Cowboy ketchup (Recipe: Southwestern spicy pulled pork)
I'm not really a cowboy kind of gal.
Neither the films of John Wayne nor the books of Louis L'Amour do much for me. Ask me the difference between a lasso and a lariat, and I'll have to check my dictionary.
So, when I tell you that if -- when -- you visit Oklahoma City, you absolutely, positively, must get yourself to the National Cowboy Museum, you'll know that this is one seriously cool place. The size of a football field, the museum greets hundreds of thousands of visitors each year with galleries specializing in the rodeo, art and sculpture, history, cowboy clothing and equipment, and music. There's even a library of barbed wire styles.
It's a spectacular and comprehensive museum, yet there's one thing missing.
In the great tradition of cowboy storytellers, I'd love to spin a yarn about this amazing condiment, how it was invented by accident, when stampeding buffalo kicked over bottles of ketchup, mustard and barbecue sauce, and all happened to land in the same pot of beans cooking slowly over a campfire.
The truth is that it was invented not in some home on the range, but in a small kitchen here in Rhode Island, by chef Linda Kane of Sauce on the Side. Linda's idea -- brilliant! -- was to take everything you'd want to put on a burger, and combine it into a single condiment.
Indispensable though a pantry full of condiments might be, The Perfect Pantry only has room for items used as ingredients. Cowboy Ketchup, which contains tomato, mustard seed, Worcestershire sauce, molasses, lime, garlic and more, turns out to be a great addition to meatloaf and chili, and other recipes that might call for the flavors of smoke, sweetness, and tomato. It's delicious in split pea soup, too.
The original formulation of this sauce contained high fructose corn syrup, but Sauce on the Side has worked with its co-packer to reformulate their product, which this spring will appear on store shelves without the dreaded HFCS. With no trans fats, Cowboy Ketchup has only 20 calories and five carbs per tablespoon, slightly more than plain ketchup -- but nobody would call this plain.
Available in supermarkets and specialty stores throughout Rhode Island, Cowboy Ketchup can be yours by ordering directly from the web site, or from Only in Rhode Island, which carries a whole range of foods created right here in the Ocean State.
Southwestern spicy pulled pork
A great recipe, adapted ever so slightly from the Sauce on the Side web site, for sandwiches or a main dish with rice and cornbread.
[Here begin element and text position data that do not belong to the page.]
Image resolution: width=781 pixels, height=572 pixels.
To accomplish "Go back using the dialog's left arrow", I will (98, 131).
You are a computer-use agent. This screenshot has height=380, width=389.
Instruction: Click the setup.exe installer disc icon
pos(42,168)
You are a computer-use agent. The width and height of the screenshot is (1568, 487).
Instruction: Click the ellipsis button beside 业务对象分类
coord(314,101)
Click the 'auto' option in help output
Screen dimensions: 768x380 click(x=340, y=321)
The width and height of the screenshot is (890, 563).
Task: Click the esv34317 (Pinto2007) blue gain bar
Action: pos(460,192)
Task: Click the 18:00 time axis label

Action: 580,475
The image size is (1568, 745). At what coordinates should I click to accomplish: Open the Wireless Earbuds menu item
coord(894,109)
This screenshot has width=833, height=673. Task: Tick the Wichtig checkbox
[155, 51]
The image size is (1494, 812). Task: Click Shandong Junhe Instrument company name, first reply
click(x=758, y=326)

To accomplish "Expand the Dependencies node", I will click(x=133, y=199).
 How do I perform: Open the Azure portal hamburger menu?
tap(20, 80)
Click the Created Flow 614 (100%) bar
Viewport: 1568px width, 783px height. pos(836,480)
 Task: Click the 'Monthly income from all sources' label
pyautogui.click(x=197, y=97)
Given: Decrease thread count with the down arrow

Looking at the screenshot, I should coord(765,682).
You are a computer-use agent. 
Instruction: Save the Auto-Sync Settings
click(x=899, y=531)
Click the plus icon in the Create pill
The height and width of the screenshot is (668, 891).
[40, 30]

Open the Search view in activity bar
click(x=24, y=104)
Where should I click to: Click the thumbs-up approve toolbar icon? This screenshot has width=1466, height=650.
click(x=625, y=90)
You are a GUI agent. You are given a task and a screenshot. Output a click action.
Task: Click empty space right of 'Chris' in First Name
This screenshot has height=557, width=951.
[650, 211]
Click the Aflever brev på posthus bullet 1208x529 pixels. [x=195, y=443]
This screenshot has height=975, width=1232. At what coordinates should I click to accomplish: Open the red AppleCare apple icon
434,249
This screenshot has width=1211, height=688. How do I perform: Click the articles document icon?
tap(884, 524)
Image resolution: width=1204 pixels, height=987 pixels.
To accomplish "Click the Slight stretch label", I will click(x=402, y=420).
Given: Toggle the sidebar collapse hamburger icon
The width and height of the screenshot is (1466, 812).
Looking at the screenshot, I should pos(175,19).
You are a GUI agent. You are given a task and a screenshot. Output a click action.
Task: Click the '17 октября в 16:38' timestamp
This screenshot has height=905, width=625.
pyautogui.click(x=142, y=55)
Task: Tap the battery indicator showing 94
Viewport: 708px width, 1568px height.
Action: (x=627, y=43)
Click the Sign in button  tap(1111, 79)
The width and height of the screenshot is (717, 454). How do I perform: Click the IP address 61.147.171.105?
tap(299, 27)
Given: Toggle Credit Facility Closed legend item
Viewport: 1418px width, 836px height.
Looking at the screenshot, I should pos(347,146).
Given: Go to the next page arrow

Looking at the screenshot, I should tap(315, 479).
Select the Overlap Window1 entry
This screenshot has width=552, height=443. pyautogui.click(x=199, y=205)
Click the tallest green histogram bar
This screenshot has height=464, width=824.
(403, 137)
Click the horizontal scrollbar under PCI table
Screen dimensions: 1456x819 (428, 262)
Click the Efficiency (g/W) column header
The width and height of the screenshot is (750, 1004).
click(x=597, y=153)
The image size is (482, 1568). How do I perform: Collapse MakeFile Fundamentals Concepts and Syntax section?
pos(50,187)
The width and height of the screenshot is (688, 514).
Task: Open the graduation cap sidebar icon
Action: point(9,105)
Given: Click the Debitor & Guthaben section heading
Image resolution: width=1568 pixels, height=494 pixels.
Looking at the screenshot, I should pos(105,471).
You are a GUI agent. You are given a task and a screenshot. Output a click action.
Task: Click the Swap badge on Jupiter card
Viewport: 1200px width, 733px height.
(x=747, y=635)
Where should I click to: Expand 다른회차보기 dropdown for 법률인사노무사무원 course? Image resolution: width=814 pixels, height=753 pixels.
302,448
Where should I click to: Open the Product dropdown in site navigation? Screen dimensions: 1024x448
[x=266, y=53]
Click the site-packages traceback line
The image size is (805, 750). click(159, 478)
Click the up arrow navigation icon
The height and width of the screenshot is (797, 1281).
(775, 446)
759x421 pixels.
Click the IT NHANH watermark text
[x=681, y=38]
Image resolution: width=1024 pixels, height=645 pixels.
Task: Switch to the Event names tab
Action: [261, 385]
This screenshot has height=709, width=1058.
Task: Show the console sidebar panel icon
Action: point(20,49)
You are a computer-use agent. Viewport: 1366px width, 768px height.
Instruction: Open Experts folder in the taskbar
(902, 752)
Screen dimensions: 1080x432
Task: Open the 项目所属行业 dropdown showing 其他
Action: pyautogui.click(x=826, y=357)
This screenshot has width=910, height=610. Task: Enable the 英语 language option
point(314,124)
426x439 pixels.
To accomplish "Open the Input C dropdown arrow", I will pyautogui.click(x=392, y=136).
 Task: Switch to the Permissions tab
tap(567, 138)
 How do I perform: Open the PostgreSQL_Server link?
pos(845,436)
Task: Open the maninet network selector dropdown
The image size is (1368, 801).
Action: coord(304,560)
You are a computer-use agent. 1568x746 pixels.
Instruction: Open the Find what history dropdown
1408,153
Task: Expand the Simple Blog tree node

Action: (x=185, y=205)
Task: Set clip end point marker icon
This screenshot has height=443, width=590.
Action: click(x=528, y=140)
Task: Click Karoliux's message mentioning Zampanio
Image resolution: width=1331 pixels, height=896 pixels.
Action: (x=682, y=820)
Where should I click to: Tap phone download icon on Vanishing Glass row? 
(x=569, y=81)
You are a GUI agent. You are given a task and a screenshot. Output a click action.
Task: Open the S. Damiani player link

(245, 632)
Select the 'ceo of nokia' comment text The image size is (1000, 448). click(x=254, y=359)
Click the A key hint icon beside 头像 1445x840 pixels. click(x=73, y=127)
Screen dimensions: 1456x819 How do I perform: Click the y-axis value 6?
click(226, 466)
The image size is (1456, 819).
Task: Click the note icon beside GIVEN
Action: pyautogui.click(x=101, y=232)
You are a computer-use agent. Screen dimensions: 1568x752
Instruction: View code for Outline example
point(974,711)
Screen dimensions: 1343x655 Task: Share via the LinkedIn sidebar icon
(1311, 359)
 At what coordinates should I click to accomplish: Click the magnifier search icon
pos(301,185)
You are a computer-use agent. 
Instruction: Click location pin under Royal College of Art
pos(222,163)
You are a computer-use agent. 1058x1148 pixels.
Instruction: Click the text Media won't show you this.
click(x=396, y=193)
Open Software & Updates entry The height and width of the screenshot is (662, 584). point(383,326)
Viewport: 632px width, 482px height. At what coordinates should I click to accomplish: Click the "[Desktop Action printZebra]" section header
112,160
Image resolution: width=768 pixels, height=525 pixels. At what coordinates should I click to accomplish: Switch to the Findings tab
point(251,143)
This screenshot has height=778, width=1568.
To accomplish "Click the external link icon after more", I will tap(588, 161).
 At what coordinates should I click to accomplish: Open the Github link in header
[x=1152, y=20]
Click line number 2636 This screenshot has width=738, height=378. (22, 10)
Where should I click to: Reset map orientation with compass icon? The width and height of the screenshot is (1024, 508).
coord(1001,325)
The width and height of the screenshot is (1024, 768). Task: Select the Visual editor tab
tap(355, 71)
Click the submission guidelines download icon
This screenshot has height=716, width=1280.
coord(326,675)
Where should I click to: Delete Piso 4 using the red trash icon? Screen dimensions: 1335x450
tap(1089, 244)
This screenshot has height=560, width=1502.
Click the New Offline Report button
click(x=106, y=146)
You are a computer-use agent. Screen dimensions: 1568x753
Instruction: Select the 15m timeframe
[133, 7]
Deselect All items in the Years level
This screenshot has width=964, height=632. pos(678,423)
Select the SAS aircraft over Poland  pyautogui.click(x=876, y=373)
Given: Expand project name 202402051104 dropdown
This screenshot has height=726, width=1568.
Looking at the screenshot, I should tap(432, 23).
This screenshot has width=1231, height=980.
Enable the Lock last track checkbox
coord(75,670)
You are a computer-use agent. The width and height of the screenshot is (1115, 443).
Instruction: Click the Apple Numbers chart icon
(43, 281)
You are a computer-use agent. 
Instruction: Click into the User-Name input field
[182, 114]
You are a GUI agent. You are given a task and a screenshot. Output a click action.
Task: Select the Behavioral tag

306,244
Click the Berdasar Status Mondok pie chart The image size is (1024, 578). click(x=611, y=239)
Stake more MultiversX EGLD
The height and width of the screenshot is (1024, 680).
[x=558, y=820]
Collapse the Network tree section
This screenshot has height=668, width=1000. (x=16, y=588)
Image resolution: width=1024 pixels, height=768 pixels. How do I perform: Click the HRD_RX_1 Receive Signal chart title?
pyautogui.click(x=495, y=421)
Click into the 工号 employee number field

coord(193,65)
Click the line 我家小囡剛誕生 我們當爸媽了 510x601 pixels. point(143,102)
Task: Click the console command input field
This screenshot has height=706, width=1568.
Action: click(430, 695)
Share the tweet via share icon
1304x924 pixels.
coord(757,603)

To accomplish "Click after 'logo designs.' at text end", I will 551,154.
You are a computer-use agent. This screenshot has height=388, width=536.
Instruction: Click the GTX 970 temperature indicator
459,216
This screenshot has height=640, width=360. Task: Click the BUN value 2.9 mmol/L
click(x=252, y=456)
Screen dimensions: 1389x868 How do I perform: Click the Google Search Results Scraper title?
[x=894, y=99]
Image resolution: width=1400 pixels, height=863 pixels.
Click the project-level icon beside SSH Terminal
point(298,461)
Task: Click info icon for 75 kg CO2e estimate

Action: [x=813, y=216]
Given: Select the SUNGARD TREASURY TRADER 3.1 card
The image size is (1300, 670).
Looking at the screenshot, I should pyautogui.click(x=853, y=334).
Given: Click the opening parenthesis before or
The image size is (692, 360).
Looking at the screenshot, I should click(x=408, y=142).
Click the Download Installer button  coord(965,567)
Serves 10.
2 lbs pork shoulder roast
1 bottle Cowboy Ketchup
Kosher salt and fresh-ground black pepper, to taste
Rhode Island Red Hot Sauce, hot or mild, or other Tabasco-type hot sauce, to taste (optional)
Place the meat in a slow cooker, and add remaining ingredients. Cover, and cook on low for 10 hours. Shred meat and remove fat.
Serve the shredded pork on a sandwich, topped with shredded cheddar cheese and cole slaw, with extra Cowboy Ketchup on the side.